▸ ENTRIES PROVIDED:
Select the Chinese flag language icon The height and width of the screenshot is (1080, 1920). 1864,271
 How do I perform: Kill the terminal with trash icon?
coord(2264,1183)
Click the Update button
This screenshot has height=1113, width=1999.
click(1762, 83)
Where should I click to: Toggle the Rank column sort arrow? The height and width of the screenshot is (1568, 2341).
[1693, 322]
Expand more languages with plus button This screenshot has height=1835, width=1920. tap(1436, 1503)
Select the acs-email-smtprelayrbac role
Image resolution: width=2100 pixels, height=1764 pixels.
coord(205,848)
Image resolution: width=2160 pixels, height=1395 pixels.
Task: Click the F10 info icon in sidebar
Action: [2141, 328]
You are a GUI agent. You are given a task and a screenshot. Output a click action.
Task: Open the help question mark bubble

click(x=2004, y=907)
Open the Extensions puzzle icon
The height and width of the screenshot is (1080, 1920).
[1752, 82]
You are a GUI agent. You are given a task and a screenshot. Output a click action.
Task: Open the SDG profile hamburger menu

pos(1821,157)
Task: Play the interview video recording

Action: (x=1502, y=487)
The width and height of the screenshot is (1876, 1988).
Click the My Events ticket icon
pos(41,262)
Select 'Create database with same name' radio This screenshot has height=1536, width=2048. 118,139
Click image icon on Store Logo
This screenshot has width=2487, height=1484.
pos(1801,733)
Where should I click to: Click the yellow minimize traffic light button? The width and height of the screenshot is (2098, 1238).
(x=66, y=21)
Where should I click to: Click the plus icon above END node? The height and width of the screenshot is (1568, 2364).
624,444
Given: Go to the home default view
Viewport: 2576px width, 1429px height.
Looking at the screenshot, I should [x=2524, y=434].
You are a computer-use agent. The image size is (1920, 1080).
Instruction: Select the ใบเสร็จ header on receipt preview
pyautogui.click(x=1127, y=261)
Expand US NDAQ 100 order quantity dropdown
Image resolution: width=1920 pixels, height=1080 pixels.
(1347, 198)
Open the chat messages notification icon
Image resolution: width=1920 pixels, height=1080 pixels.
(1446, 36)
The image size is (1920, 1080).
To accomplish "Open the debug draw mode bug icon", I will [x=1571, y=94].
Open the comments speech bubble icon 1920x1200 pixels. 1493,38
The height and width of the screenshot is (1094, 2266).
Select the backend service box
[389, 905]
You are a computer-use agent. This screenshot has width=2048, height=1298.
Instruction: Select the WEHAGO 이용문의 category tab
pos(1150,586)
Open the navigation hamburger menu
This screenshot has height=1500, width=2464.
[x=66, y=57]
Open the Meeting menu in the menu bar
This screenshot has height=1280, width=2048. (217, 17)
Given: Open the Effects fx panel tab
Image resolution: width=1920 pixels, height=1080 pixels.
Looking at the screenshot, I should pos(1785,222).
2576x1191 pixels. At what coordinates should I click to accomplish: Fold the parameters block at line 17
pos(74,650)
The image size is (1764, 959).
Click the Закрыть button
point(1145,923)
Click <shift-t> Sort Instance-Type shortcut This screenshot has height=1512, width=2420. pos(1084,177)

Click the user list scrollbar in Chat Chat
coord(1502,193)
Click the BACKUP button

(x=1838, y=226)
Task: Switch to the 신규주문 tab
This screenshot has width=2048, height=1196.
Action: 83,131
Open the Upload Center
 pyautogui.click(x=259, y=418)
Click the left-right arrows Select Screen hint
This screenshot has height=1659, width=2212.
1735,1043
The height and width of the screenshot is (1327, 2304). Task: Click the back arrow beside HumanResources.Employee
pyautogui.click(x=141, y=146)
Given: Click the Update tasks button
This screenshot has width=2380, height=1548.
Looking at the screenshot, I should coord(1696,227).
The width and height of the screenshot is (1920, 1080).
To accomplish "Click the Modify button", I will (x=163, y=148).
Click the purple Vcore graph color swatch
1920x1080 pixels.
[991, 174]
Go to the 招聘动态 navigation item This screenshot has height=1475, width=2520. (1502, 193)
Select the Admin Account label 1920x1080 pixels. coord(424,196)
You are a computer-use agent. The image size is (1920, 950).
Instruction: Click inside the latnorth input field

▸ WORK INSTRUCTIONS:
Everything in the listing is to be restated exactly.

▸ ANSWER SPACE:
Select the Chinese flag language icon The height and width of the screenshot is (1080, 1920). 1864,271
 How do I perform: Kill the terminal with trash icon?
coord(2264,1183)
Click the Update button
This screenshot has height=1113, width=1999.
click(1762, 83)
Where should I click to: Toggle the Rank column sort arrow? The height and width of the screenshot is (1568, 2341).
[1693, 322]
Expand more languages with plus button This screenshot has height=1835, width=1920. tap(1436, 1503)
Select the acs-email-smtprelayrbac role
Image resolution: width=2100 pixels, height=1764 pixels.
coord(205,848)
Image resolution: width=2160 pixels, height=1395 pixels.
Task: Click the F10 info icon in sidebar
Action: [2141, 328]
You are a GUI agent. You are given a task and a screenshot. Output a click action.
Task: Open the help question mark bubble

click(x=2004, y=907)
Open the Extensions puzzle icon
The height and width of the screenshot is (1080, 1920).
[1752, 82]
You are a GUI agent. You are given a task and a screenshot. Output a click action.
Task: Open the SDG profile hamburger menu

pos(1821,157)
Task: Play the interview video recording

Action: (x=1502, y=487)
The width and height of the screenshot is (1876, 1988).
Click the My Events ticket icon
pos(41,262)
Select 'Create database with same name' radio This screenshot has height=1536, width=2048. 118,139
Click image icon on Store Logo
This screenshot has width=2487, height=1484.
pos(1801,733)
Where should I click to: Click the yellow minimize traffic light button? The width and height of the screenshot is (2098, 1238).
(x=66, y=21)
Where should I click to: Click the plus icon above END node? The height and width of the screenshot is (1568, 2364).
624,444
Given: Go to the home default view
Viewport: 2576px width, 1429px height.
Looking at the screenshot, I should [x=2524, y=434].
You are a computer-use agent. The image size is (1920, 1080).
Instruction: Select the ใบเสร็จ header on receipt preview
pyautogui.click(x=1127, y=261)
Expand US NDAQ 100 order quantity dropdown
Image resolution: width=1920 pixels, height=1080 pixels.
(1347, 198)
Open the chat messages notification icon
Image resolution: width=1920 pixels, height=1080 pixels.
(1446, 36)
The image size is (1920, 1080).
To accomplish "Open the debug draw mode bug icon", I will [x=1571, y=94].
Open the comments speech bubble icon 1920x1200 pixels. 1493,38
The height and width of the screenshot is (1094, 2266).
Select the backend service box
[389, 905]
You are a computer-use agent. This screenshot has width=2048, height=1298.
Instruction: Select the WEHAGO 이용문의 category tab
pos(1150,586)
Open the navigation hamburger menu
This screenshot has height=1500, width=2464.
[x=66, y=57]
Open the Meeting menu in the menu bar
This screenshot has height=1280, width=2048. (217, 17)
Given: Open the Effects fx panel tab
Image resolution: width=1920 pixels, height=1080 pixels.
Looking at the screenshot, I should pos(1785,222).
2576x1191 pixels. At what coordinates should I click to accomplish: Fold the parameters block at line 17
pos(74,650)
The image size is (1764, 959).
Click the Закрыть button
point(1145,923)
Click <shift-t> Sort Instance-Type shortcut This screenshot has height=1512, width=2420. pos(1084,177)

Click the user list scrollbar in Chat Chat
coord(1502,193)
Click the BACKUP button

(x=1838, y=226)
Task: Switch to the 신규주문 tab
This screenshot has width=2048, height=1196.
Action: 83,131
Open the Upload Center
 pyautogui.click(x=259, y=418)
Click the left-right arrows Select Screen hint
This screenshot has height=1659, width=2212.
1735,1043
The height and width of the screenshot is (1327, 2304). Task: Click the back arrow beside HumanResources.Employee
pyautogui.click(x=141, y=146)
Given: Click the Update tasks button
This screenshot has width=2380, height=1548.
Looking at the screenshot, I should coord(1696,227).
The width and height of the screenshot is (1920, 1080).
To accomplish "Click the Modify button", I will (x=163, y=148).
Click the purple Vcore graph color swatch
1920x1080 pixels.
[991, 174]
Go to the 招聘动态 navigation item This screenshot has height=1475, width=2520. (1502, 193)
Select the Admin Account label 1920x1080 pixels. coord(424,196)
You are a computer-use agent. The image size is (1920, 950).
Instruction: Click inside the latnorth input field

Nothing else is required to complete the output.